Article:
— start —
Section 5.14    Limitation on Authority.
Manager shall not have any authority to do, as agent for Owner, any act or thing with respect to the Owner Cars unless authorized under this Agreement or pursuant to, or otherwise necessary in order for Owner to comply with its obligations under, any Loan Document.
Section 5.15    Determination of Fair Market Value.
Whenever the terms of this Agreement require the determination of the Fair Market Value of one or more Owner Cars in connection with a Casualty Occurrence or a sale or substitution of one or more Owner Cars (each, a “Measurement Event”), the following procedure shall apply:
(a)    if the aggregate number of Owner Cars (including the Owner Cars for the Measurement Event under consideration) that have been subject to a Measurement Event since the date of the last appraisal delivered in accordance with this Section 5.15 does not exceed 100, Manager shall determine such Fair Market Value in the exercise of its reasonable judgment (such amount, the “Estimated Fair Market Value”);
(b)    at all times not covered by clause (a) above, the Fair Market Value shall be determined by an independent third party appraisal arranged by Manager and reasonably satisfactory to Owner. Such appraisal shall also include a determination of the Fair Market Values as of the date of the related Measurement Event of all Owner Cars (the “Calculated Items”) that have been subject to a Measurement Event since the date of the latest appraisal (such amount, the “Appraised Fair Market Value”); and
(c)    if aggregate Appraised Fair Market Value of the Calculated Items exceeds the Estimated Fair Market Value of the Calculated Items, then Manager shall, within ten (10) days after such date of determination, remit to Owner funds in an amount equal to such deficiency.
— end —
Request:
Decide whether each statement below agrees with the agreement excerpt above. Answer yes or no for each, and quote the words of the excerpt that settle it.
1. When the aggregate number of Owner Cars subject to a Measurement Event since the last appraisal is 100 or fewer, Manager sets the Fair Market Value using its reasonable judgment.
2. The independent third party appraisal is arranged by Owner.
3. Manager has thirty days after the date of determination to remit any deficiency to Owner.

Data section:
— start —
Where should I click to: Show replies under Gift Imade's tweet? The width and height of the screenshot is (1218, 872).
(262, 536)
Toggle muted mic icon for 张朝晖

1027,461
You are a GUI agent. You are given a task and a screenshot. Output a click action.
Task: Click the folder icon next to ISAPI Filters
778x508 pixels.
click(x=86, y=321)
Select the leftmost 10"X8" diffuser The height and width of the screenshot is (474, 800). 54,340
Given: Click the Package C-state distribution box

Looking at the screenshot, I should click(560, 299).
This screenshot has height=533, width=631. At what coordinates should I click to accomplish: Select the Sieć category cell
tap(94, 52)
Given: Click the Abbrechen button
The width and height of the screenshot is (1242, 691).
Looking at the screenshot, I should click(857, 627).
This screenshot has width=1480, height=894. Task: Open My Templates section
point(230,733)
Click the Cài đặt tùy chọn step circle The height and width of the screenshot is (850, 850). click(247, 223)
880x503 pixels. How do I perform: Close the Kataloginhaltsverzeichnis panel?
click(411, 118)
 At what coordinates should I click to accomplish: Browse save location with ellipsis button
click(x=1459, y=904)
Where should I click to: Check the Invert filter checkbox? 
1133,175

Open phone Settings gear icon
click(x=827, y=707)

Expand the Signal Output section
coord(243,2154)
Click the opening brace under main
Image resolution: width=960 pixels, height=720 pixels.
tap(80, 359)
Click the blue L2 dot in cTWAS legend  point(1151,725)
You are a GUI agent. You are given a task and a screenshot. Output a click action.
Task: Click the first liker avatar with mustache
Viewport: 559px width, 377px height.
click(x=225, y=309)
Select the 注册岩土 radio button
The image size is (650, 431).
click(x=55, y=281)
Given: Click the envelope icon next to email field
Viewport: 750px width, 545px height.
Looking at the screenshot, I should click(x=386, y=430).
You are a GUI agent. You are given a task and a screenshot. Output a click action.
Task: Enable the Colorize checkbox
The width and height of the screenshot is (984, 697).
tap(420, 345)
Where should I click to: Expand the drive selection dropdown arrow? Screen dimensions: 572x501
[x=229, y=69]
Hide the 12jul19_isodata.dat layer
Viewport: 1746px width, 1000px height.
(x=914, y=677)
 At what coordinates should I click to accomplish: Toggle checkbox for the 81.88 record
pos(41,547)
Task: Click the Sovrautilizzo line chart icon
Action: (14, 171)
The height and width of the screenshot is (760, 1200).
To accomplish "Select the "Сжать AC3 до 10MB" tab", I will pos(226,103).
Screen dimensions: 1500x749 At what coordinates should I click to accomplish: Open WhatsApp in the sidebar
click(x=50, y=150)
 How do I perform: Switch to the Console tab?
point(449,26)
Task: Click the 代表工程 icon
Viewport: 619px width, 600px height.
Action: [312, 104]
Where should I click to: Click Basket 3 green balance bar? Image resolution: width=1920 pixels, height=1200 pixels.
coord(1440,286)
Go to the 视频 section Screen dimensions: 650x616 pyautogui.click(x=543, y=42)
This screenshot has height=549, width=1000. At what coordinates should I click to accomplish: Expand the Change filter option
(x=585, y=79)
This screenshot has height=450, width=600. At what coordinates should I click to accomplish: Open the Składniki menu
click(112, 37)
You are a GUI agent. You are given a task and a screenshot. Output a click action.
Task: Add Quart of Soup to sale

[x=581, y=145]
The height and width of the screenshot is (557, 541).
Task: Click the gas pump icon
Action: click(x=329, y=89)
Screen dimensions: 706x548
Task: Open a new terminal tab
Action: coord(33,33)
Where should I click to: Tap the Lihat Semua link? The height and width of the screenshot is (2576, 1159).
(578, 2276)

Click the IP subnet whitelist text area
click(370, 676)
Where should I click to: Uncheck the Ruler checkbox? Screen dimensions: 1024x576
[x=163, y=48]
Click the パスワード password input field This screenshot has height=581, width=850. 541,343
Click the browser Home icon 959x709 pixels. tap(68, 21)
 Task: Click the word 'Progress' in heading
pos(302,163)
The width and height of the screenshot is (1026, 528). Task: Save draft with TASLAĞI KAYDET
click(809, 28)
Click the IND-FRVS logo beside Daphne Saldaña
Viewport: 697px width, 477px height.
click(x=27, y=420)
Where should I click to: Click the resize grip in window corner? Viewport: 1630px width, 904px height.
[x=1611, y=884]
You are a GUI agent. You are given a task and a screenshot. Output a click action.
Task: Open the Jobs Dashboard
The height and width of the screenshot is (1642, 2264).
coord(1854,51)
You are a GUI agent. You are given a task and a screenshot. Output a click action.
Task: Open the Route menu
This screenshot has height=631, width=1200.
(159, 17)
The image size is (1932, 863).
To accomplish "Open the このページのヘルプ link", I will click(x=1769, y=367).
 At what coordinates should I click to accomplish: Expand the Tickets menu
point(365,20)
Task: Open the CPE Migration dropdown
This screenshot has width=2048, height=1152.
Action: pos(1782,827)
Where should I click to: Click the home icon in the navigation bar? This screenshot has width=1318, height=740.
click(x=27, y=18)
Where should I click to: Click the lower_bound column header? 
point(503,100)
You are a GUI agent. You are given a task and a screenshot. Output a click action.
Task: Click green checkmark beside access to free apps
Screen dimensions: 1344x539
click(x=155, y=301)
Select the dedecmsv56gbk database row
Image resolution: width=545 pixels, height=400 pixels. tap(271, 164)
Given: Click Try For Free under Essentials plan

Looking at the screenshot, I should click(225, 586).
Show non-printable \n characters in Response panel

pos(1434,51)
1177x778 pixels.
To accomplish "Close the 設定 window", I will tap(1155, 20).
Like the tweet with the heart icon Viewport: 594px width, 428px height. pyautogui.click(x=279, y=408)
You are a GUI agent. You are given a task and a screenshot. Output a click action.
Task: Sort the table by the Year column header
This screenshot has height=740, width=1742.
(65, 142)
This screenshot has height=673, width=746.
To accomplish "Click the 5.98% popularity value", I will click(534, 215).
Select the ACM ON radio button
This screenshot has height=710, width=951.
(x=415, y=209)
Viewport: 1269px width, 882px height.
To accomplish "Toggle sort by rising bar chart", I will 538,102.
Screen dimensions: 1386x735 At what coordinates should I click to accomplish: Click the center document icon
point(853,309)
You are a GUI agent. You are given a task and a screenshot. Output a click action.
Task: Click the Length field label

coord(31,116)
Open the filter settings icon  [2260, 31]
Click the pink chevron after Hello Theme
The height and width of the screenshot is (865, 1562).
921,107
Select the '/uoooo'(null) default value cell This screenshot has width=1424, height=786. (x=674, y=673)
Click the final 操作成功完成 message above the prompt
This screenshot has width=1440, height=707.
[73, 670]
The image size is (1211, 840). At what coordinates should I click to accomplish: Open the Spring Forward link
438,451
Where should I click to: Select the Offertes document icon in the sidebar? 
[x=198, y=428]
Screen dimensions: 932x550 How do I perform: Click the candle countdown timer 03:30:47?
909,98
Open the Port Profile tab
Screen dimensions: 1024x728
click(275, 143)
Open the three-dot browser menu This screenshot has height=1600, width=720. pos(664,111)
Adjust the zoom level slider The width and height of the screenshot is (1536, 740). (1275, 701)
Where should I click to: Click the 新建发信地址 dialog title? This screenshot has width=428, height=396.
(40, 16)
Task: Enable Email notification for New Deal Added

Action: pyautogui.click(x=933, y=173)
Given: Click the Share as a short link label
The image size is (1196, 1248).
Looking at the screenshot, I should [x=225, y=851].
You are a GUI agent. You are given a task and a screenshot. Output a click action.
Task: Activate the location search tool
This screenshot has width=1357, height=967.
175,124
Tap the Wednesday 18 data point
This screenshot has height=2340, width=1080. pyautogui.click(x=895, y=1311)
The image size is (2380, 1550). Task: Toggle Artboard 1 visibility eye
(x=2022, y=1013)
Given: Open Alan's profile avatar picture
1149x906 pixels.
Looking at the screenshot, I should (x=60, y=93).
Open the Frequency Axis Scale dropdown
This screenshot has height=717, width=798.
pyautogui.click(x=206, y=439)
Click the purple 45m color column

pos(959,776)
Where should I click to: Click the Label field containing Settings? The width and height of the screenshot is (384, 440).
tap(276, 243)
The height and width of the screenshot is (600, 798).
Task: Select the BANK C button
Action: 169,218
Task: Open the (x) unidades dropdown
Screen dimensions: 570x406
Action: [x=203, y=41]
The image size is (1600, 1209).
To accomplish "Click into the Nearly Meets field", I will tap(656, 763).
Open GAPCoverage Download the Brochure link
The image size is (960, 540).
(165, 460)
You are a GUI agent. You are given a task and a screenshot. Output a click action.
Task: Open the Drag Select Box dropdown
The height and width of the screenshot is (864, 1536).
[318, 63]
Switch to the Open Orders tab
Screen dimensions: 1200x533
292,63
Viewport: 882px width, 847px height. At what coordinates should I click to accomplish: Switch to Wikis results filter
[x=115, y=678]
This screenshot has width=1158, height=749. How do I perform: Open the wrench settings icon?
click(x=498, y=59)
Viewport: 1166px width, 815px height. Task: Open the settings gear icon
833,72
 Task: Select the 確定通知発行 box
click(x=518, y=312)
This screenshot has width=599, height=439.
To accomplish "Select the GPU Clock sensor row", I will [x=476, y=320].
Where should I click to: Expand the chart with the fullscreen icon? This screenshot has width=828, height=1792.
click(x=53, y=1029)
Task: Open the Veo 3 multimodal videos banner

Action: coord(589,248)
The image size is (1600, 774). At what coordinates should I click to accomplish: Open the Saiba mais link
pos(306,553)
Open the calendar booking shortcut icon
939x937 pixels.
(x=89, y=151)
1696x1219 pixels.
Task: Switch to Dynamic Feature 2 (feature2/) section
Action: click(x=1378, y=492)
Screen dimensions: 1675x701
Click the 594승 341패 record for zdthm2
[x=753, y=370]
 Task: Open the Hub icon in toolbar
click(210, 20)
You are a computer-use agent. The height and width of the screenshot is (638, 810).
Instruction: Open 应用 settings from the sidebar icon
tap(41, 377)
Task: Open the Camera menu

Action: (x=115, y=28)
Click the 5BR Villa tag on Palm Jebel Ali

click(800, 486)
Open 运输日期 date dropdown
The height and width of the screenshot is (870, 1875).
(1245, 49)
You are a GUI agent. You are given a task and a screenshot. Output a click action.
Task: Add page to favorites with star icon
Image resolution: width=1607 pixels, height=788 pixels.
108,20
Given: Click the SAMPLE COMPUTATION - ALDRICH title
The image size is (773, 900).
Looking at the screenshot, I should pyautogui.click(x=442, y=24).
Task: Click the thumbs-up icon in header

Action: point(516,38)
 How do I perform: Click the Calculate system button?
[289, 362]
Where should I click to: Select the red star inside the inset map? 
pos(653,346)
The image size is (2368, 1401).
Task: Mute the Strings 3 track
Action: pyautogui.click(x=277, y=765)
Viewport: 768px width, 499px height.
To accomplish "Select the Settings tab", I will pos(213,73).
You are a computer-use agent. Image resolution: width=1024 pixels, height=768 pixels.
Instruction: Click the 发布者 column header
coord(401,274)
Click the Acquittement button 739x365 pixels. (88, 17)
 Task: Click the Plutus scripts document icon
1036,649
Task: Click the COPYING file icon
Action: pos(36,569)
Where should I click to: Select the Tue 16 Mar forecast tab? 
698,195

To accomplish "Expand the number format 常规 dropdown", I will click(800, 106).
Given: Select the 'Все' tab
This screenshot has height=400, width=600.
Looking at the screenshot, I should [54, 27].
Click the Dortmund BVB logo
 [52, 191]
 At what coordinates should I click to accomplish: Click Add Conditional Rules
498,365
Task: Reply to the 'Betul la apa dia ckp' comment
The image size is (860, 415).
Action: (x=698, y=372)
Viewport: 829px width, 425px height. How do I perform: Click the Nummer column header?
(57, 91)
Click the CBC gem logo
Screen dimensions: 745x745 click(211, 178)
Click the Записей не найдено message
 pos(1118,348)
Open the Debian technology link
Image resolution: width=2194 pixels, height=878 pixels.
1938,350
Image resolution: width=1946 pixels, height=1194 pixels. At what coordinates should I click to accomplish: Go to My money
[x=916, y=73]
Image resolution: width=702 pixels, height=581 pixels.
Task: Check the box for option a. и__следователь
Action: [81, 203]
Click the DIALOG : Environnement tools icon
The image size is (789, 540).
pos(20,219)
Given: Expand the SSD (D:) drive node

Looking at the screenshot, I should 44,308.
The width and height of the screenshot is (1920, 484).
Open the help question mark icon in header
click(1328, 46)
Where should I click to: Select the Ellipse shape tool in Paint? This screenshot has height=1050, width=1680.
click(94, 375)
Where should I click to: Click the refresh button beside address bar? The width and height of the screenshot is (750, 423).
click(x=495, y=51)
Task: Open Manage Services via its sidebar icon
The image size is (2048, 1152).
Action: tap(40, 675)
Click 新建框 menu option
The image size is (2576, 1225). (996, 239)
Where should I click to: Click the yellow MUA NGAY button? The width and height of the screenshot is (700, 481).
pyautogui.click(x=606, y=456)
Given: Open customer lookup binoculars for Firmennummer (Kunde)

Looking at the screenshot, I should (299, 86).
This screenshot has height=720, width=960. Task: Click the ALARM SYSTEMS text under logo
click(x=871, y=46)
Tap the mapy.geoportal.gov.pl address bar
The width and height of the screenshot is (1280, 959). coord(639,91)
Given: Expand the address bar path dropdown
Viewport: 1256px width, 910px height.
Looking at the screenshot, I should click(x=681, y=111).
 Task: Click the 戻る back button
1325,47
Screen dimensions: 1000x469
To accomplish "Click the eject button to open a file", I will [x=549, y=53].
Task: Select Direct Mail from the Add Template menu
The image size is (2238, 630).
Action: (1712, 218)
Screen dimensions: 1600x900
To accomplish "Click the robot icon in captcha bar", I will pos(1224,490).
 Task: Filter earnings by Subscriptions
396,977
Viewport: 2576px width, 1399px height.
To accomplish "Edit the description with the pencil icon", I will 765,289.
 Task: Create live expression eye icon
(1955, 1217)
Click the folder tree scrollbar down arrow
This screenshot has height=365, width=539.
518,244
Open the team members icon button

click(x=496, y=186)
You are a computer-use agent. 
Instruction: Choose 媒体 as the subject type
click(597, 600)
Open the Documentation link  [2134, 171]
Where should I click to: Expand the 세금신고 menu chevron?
— end —
Result for this exercise:
1. Yes: "does not exceed 100, Manager shall determine such Fair Market Value in the exercise of its reasonable judgment"
2. No: "an independent third party appraisal arranged by Manager and reasonably satisfactory to Owner"
3. No: "within ten (10) days after such date of determination"